Westmore points out the large physical surplus in the oil market has acted to temper price gains over the past few months, while any moderation in prices has been limited thanks to short-term investor optimism and occasional weakness in the value of the US dollar.
In the view of Commonwealth Bank chief commodity strategist David Moore, the oil price ups and downs of the past month may offer something of a template for the oil market for the rest of 2010, as he expects prices will most likely stay volatile and trade in a relatively broad band.
Moore expects prices will likely creep towards the upper end of the trading range over the course of this year as the global economic recovery becomes more firmly established, while he also takes the view growth in consumption means the world is not as awash in oil as it was a few months ago and this should prove supportive to prices.
This fits in with Westmore's view the oil price will only trend higher when there is an improvement in market fundamentals, though his view is a little more cautious than Moore in that he expects global growth will take some time to rebound as many economies are still transitioning from growth fuelled by public sector stimulus to growth being sustained by stronger private sector demand.
Westmore notes non-Japan Asian demand has recently grown faster than expected, but this has been offset by only modest growth in industrial production levels in most of the large developed economies. As a reflection of this, the International Energy Agency is forecasting global demand to average 84.9 million barrels per day this year against expected supply of 86.2 million barrels, with demand forecast to rise to 86.3 million barrels per day in 2011. One positive is non-OPEC supply is expected to fall slightly in 2010.

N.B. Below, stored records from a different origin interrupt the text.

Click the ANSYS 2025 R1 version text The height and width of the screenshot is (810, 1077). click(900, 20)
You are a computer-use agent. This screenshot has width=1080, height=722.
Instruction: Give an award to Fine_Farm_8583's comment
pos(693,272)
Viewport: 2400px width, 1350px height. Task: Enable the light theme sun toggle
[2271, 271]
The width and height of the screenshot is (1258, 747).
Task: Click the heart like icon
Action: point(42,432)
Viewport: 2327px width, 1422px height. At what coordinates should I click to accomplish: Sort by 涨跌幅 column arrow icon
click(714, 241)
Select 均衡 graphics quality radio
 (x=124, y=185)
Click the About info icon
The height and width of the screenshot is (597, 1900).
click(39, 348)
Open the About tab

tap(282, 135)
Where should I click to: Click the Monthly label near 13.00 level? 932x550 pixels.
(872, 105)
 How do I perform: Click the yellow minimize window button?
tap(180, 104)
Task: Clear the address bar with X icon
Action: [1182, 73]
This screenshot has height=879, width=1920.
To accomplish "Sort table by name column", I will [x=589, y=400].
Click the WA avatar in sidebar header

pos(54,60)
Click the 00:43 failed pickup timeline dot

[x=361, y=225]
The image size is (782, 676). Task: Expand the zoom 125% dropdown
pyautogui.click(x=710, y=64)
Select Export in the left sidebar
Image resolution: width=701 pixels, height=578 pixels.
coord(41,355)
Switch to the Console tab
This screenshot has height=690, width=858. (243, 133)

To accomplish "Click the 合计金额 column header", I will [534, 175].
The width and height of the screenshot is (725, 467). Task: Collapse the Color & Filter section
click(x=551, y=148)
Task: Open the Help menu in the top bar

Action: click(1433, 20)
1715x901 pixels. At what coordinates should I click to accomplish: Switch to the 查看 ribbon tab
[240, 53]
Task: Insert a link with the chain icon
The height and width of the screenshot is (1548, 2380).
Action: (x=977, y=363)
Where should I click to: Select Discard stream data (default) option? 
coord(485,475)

While Westmore points out OPEC compliance is weakening as production from some member nations is increasing at present, Moore takes the view production targets for the group will stay unchanged through at least the March meeting as any increase is unlikely until there is clear evidence of a tightening in oil market conditions.
This is expected to take some time and so Moore is forecasting a relatively modest price outlook for oil in 2010. The main risk to his estimates is the still weak trend in US oil demand, but even allowing for this he sees prices as creeping higher, as from an expected average of US$76 per barrel in the March quarter he is forecasting average oil prices of around US$77 per barrel at the end of the June quarter, US$78 per barrel at the end of September and US$80 per barrel by the end of the year.
Westmore's forecasts are for prices to average US$78 per barrel this quarter before rising to US$79 per barrel in the June quarter, US$82 per barrel in the September quarter and US$84 per barrel for the December quarter.